A team wins a whole whack of matches everyone expected them to lose, they rocket to the top of the league, and everyone goes bananas! Then some stupid nerd spoils the party and points out that the team is actually really, really lucky, and the type of shots of they took would normally put them several places lower in the table. Think this season’s Leicester City, for example. You might think, “Why does it matter, they’re going to win the league!”, and you’d have a point. But the Foxes can use this info to ensure they prepare for a regression to the mean next season, or at least not sack Ranieri when it happens, which leads us to…
Expected Goals are useful for telling a club, “Hey, in the best of all possible worlds, the kind of shots your team is taking would give a better goal difference and move you up in the table four spots. Also, that losing streak? Mostly just dumb bad luck.” This information is useful for a number of reasons, but the biggest one is avoiding sacking a perfectly decent manager after poor run of performances that had more to do with shitty luck than anything else.
This one’s pretty straightforward. If you find a player who scored 18 league goals for some no-name club in Europe, ExpGs can help provide some basic quality control. If their ExpG total from that season suggests they should have scored only 9, and if that is the only season in which the player exceeded their xG total, I would either lowball an offer or pass altogether. Note that this is a made up example and player recruitment is often a much messier business. But I would rather know xGs than not know them.
You can use xGs for all kinds of neat stuff. Which passing combinations lead to higher quality shots? Which game situations? Open play or free kicks? Which defensive lines lower xGs? As part of a comprehensive analysis, xGs do a bang up job in breaking down “ideal” attacking situations. But! There is a limit to all this, which brings us to…

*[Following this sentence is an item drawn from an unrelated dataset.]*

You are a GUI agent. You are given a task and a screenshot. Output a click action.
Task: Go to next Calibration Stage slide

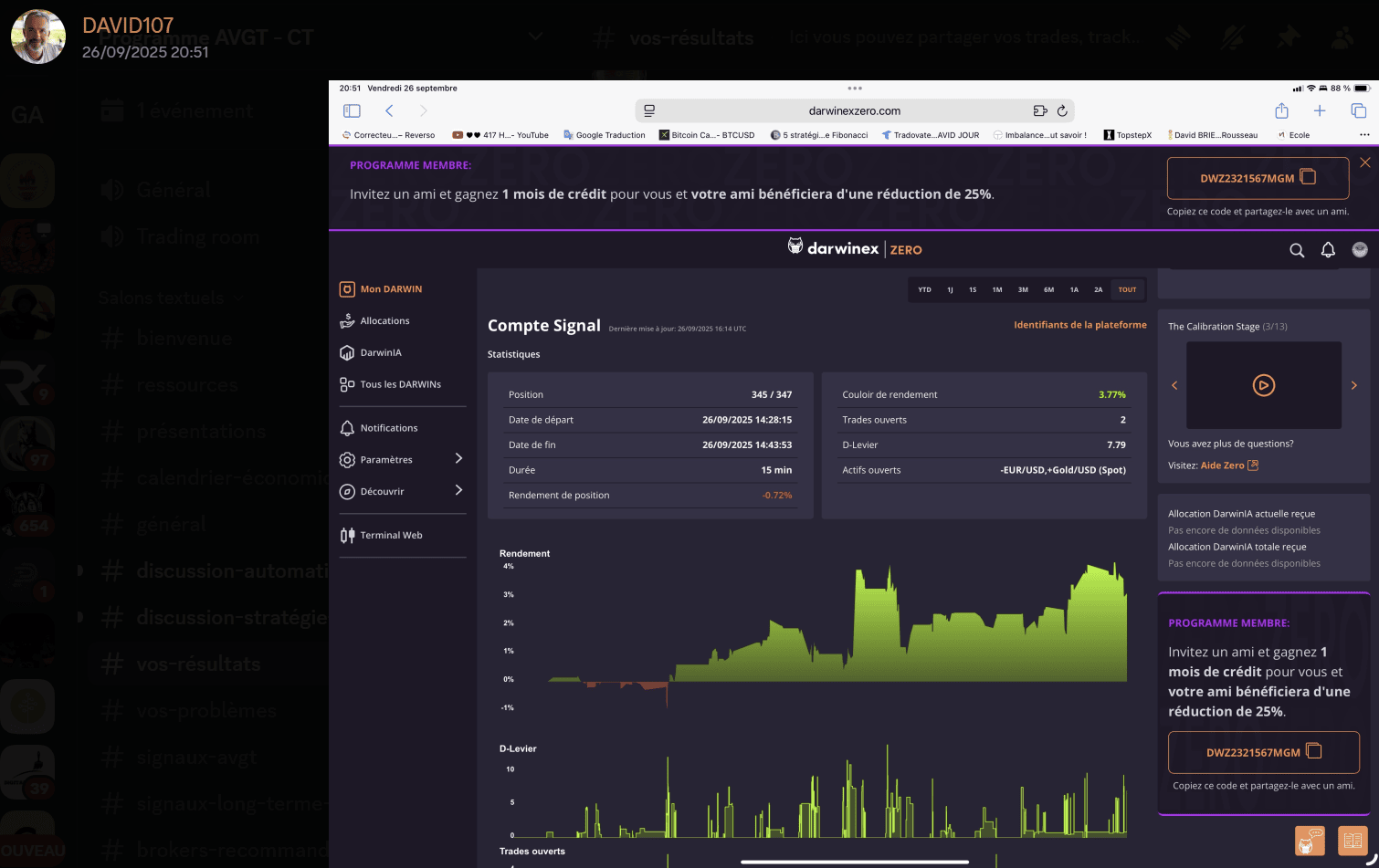click(1353, 385)
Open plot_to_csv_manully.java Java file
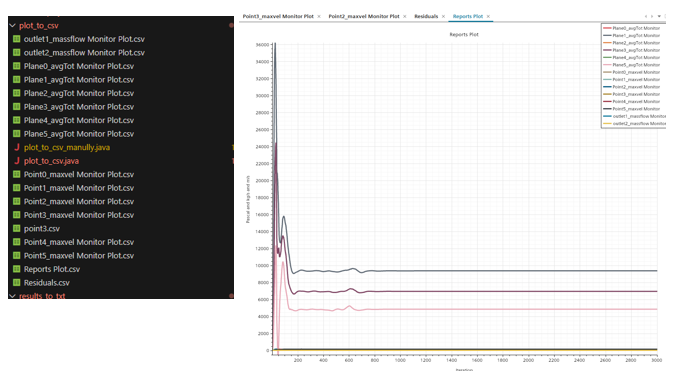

If you see any linear regression model involving ExpGs to Actual Goals, you will almost always see the usual suspects—Barcelona, Bayern Munich—as outliers in the top right hand of the plot. The same goes for elite players like Messi, who are—duh—above average finishers. If Messi takes a shot from the same location as any other player on earth 10,000 times over, he’s going to score a lot more often because he’s Lionel Messi. And if you have a team with Messi-like players, you’re going to “overperform” xGs fairly consistently. I don’t know what this means, except that I think we can say “overperformance” among the super-elite is probably more than just luck, year-in year-out.
Single game xG comparisons are fine if you want to see how dangerous a team’s chances were in a particular game, but drawing conclusions about those numbers from single matches, either positive or negative, can be misleading. The ability to generate a higher Expected Goal tally is a statistically repeatable effect, but not after one game. There random variation can still apply. Therefore, criticising or praising a side based on single game xGs, outside of offering concrete evidence for something a team may or may not have done deliberately—tactics, poor decision-making etc—is asking for trouble.
Seth Partnow recently wrote a compelling post for Vice on Goodhart’s Law, which, according to Partnow, contends that “when a measure becomes a target, it ceases to be a good measure.” Actually, Goodhart, an economist and former adviser to the Bank of England, actually said, “Any observed statistical regularity will tend to collapse once pressure is placed upon it for control purposes.” Expected Goals is probably best used as a diagnostic tool; jimmy-rigging tactics to bump up xGs in the hopes you’ll score more goals, say, by only taking shots from high-pay off locations, is to risk potential unintended consequences, like creating more opportunities for the opposition to break, or leading to more lost possessions in the final third etc. If however these can be controlled for, than teams by all means should seek to increase xGs for and decrease xGs against. But the means should be fundamentally holistic and tactical, not “take shots from here only.”